Document passage:

# year-round in Bozeman, MT



## MThand (Jul 22, 2005)

Hi all!  

As a new fella to this idear of livin' in a travel trailer year round 
I have a lot of questions, but will only start with a few here to get goin'.  

- how could I estimate how much it would cost to take a travel trailer and winterize it for livin' near Bozeman, MT year-round?  I am looking at the trailers sold in this area (at BigSky RV (they only have a little one winter-ready for ~$22k) and in the Bozeman Chronicle (http://www.bozemandailychronicle.com/classifieds/?loc=detail&main=Transportation&sub=Travel Trailers) and ones like the Jayco Eagle listed there-no slides and not winter ready right now).

Mainly I am lookin' to save a few bucks on this bloomin' rent.  I'd rather pay myself for something than pay someone else's mortgage.  And it'd be nice to have my own casa of a sort anyhow. 

Oh yeah, that reminds me, would I get a personal loan or an auto loan or what to get a travel trailer?  how's that work?

A few notes here:  This trailer will sit in one place and not move possibly for years, so pulling it is NOT a concern.  And I know to take real good care of the tires/wheels in case ever would want to pull'er somewhere again.  and blockin' the whole deal up 'stead of bankin' on the little jacks for livin' in it.  eh?

Plenty more questions and stuff coming soon I am sure.   

I thank ya for readin' and look forward to learnin' here.  

Chuck


----------



## C Nash (Jul 22, 2005)

year-round in Bozeman, MT

Hi chuck,
You need to look at units that are 4 season rigs. Get one with dual pane windows, heated tanks and cold weather package. You can also underpin with so inexpensive materials if staying in one place.  I have heard of putting bales of hay around the rv but, would kind of worry about fire with this myself. Anything to keep the winds from beneath the rv will help. As far as cost hard to say but the propane will be the biggy in winter. I would get a large tank because you will go through the small ones pretty quick. The A/Cs are pretty good in summer and power bill is not to bad. Cover the windows with some type foil.  Condensation will be a big problem. Bank of the west or e-trade or a couple of banks that will go rv loans.  Should be able to get around 6.0 rate now.  Might check out a personel loan rate.  Guess it has a lot to do with how much you will finiance.  If you are going to be living in it i would recomend a slide but that is just a personel opinion.  Welcome to the forum


----------



## hertig (Jul 23, 2005)

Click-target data
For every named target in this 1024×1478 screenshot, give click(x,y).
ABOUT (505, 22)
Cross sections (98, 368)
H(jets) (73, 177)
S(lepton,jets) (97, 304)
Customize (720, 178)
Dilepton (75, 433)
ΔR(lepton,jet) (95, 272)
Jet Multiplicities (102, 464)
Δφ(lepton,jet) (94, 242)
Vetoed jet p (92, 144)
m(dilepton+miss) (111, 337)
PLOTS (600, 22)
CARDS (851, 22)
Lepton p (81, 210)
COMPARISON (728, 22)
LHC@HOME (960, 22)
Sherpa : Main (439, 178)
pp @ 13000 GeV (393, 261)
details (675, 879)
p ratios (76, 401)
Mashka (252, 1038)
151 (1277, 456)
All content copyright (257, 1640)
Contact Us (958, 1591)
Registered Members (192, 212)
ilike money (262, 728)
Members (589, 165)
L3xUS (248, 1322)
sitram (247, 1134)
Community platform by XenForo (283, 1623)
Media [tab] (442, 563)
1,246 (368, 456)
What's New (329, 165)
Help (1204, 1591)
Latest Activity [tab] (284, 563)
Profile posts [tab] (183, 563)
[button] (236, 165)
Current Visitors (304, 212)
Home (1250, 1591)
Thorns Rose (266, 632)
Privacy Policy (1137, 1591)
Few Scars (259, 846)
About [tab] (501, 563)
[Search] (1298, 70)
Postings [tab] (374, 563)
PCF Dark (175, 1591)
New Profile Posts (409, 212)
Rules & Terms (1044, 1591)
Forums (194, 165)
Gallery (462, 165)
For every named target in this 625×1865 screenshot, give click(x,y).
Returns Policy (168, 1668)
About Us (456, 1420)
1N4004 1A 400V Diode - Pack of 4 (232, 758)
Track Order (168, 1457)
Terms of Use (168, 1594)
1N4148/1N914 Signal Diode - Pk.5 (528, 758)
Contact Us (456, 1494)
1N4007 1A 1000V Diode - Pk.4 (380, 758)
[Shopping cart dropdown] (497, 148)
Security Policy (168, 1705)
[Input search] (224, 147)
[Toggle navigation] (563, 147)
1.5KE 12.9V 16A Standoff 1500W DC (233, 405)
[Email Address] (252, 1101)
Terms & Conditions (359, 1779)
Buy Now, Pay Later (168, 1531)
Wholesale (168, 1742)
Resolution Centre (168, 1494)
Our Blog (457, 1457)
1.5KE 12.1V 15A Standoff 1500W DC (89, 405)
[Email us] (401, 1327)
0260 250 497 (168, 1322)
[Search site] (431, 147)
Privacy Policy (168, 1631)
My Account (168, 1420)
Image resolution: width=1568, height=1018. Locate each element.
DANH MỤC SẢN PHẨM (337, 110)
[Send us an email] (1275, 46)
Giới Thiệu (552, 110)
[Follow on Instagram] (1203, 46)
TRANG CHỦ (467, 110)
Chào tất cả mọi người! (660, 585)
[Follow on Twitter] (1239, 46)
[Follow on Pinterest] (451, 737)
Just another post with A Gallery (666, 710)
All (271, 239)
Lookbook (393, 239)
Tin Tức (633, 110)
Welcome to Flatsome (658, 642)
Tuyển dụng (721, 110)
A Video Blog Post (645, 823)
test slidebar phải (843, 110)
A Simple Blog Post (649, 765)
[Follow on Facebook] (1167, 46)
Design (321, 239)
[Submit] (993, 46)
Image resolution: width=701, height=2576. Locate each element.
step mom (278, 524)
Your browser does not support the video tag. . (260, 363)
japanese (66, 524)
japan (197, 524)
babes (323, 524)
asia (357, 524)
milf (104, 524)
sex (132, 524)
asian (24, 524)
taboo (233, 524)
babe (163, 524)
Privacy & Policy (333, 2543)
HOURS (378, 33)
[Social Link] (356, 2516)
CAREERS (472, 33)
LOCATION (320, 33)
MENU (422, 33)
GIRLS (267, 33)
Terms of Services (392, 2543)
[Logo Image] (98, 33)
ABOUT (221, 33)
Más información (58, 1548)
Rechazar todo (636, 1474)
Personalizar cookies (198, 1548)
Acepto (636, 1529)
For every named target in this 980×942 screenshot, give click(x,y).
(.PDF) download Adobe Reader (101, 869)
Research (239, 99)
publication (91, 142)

Tasks to complete:
(1) Reproduce the stretch of the Bozeman trailer thread from "As a new fella" through "ready right now).", replacing "winterize" with "weatherproof".
(2) Carry the Bozeman trailer thread forward from its final line.

Outputs in order:
(1)
As a new fella to this idear of livin' in a travel trailer year round 
I have a lot of questions, but will only start with a few here to get goin'.  

- how could I estimate how much it would cost to take a travel trailer and weatherproof it for livin' near Bozeman, MT year-round?  I am looking at the trailers sold in this area (at BigSky RV (they only have a little one winter-ready for ~$22k) and in the Bozeman Chronicle (http://www.bozemandailychronicle.com/classifieds/?loc=detail&main=Transportation&sub=Travel Trailers) and ones like the Jayco Eagle listed there-no slides and not winter ready right now).

(2)
year-round in Bozeman, MT

The loan you want is an RV loan.  I got one from the dealer for 6.25 percent, but didn't shop around so maybe there is better out there.  For one thing, I'd check out Good Sam Club to see what sort of loan they can provide.

A travel trailer is designed to travel.  Of course, you can leave it sit for a long period, but it may not travel well any more after it gets used to sitting    Also, there are may be things which are less conveniant since they are optimised for travel.  For instance, I suspect you will have to allow your black tank to fill up and then dump every so often rather than just leave it open all the time (solids may build up, and could back up into the gray tank).  Have you looked into 'pre-manufactured' homes which are designed to be set up and left there?


----------



## DL Rupper (Jul 23, 2005)

year-round in Bozeman, MT

Hey MThand,
Check out the RV parks to see if they will accept a Park Model.  If you are not going to move it for years, a Park Model may work out better as a home.  You can always sell it when your ready to move on.  They are usually a little less expensive than a 4 season trailer.  Good luck.


----------



## MThand (Jul 25, 2005)

year-round in Bozeman, MT

many thanks here fellas.  sure appreciate your gettin' back to me on this deal.  and thanks DL for the Park Model idea.  I'll sure look into 'em.  a quick search just showed me some deals that look a heckuva lot like a normal housetrailer.  what is the real difference 'tween the two?  size?  poratbility?  I am assuming the latter is one main point.  

they don't look like something ya ever just hook up to a normal truck and take 'er somewhere else though.  but I guess they are classified as an RV, eh? interestn

thanks again a bunch, 
Chuck

Oh yeah, I also looked at two different K-Z's today since they were down from Butte, MT in a parking lot peddlin' 'em.  the fella was tellin' me that they are every bit as good as Jayco's, and easily winterizable.  he was also tellin' me about coatin' the bottom plumbing and any pipes at all with some sort of undercoating type insulation stuff to keep it from ever freezing - better or equal to skirting or a bunch of bales of straw.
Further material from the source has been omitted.